There are two things that I would identify as imperfections about 7 Wonders. First, the math for scoring is probably the biggest downside in the game for many players. It’s not that the math is particularly complicated, but it’s all at once and the rest of the game is so light. It would be great if you could just flop down that last card, look at the board, and everyone could immediately announce and compare scores to determine the winner. Second, there are actual symbols on the cards – all of the resources, victory points, various commercial structure signals – so there’s a little bit of a learning curve for non-gamers (this won’t be, I think, a problem for gamers, but since one of the draws of the game is the ability to play it with non-gaming friends and family, I think it’s pertinent).

If you are interested in the sort of game that 7 Wonders is, then we think it’s a great purchase. It lets you play a light game quickly or repeatedly if you want. It lets you pack a lot of players into one game. It’s only “downtime” is when you’re figuring out your score.

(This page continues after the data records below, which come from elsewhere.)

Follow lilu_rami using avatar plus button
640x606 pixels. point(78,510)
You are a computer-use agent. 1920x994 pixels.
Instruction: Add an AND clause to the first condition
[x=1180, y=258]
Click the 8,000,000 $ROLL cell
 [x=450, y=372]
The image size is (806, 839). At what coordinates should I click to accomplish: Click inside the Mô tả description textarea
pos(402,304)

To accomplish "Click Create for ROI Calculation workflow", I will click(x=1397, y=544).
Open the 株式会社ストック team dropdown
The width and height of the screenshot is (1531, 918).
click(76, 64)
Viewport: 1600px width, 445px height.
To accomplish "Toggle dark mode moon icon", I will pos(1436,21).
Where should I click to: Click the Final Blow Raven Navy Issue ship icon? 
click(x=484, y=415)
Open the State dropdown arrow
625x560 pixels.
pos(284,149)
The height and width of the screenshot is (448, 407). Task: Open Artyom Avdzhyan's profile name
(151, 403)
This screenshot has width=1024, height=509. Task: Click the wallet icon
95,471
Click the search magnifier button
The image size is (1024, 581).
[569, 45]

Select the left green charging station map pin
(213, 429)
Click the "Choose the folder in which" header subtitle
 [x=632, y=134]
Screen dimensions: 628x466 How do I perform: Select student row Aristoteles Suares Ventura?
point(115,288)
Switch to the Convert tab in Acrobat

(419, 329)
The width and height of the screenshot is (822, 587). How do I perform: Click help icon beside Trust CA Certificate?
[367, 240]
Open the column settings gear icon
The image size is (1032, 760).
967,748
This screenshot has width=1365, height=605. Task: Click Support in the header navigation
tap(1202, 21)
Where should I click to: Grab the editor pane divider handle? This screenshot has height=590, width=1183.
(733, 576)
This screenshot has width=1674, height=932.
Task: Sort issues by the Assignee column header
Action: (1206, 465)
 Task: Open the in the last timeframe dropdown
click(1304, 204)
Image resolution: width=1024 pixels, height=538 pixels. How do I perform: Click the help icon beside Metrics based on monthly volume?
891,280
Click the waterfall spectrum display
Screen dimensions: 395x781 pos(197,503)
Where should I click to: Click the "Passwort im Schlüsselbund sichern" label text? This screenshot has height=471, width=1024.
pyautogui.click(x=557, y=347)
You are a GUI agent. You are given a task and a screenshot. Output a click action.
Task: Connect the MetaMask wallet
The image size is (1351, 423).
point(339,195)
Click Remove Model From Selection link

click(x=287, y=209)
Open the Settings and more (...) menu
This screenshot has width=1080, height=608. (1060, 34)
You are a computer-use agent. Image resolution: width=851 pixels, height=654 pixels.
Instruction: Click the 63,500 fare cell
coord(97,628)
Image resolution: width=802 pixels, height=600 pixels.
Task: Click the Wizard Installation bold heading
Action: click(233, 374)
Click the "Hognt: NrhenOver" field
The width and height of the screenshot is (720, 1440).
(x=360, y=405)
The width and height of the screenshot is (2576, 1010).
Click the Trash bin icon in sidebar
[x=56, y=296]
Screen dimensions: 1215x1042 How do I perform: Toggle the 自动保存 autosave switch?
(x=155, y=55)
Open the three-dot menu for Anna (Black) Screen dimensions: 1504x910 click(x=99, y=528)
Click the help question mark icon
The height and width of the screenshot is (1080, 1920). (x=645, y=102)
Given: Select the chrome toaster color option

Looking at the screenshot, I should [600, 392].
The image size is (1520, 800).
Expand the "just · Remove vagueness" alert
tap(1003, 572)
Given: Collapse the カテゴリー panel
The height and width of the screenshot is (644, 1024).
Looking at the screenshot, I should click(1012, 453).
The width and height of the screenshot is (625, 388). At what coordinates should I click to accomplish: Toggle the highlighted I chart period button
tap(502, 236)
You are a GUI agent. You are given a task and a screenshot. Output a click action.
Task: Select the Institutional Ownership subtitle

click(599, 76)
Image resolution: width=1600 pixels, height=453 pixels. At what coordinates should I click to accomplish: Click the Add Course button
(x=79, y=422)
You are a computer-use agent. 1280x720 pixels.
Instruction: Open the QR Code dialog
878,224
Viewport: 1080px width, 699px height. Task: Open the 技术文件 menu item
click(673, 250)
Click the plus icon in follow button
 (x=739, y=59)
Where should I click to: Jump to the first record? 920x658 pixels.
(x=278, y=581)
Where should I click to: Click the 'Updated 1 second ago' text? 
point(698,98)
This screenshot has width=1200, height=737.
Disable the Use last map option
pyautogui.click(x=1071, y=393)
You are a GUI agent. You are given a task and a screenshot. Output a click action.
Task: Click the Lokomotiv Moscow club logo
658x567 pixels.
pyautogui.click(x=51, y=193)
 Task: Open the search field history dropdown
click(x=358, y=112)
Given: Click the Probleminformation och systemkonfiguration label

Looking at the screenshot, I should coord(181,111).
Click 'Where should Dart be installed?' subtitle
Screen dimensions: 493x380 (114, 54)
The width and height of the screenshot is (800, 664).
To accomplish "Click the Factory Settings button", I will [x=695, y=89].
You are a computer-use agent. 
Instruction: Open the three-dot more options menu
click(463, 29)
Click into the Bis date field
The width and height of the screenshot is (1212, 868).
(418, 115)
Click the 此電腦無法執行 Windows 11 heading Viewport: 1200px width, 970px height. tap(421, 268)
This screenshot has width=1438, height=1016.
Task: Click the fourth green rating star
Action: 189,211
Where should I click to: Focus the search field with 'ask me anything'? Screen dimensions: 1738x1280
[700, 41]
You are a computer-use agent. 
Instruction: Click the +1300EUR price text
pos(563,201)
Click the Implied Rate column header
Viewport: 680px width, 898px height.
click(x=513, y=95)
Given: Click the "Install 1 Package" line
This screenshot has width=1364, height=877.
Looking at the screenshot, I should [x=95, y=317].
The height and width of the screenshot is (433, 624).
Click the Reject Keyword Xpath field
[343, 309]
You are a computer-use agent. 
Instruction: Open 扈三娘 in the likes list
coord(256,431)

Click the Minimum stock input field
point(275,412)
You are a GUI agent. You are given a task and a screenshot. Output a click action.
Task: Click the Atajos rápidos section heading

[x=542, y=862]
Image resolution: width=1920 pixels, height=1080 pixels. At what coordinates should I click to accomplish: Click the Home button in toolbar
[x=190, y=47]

Of course, if you aren’t interested in the kind of game 7 Wonders is, then you shouldn’t get it. This may seem obvious, but I think this is what most criticism of 7 Wonders boils down to – it doesn’t have heavy (or even medium) strategy, it doesn’t have a lot of take that interaction (the limited interaction is what lets it not bog down even with seven players), it isn’t vibrantly thematic. If you want those things in a game, 7 Wonders isn’t for you (you might have a little fun playing it a few times, but I certainly wouldn’t recommend buying it).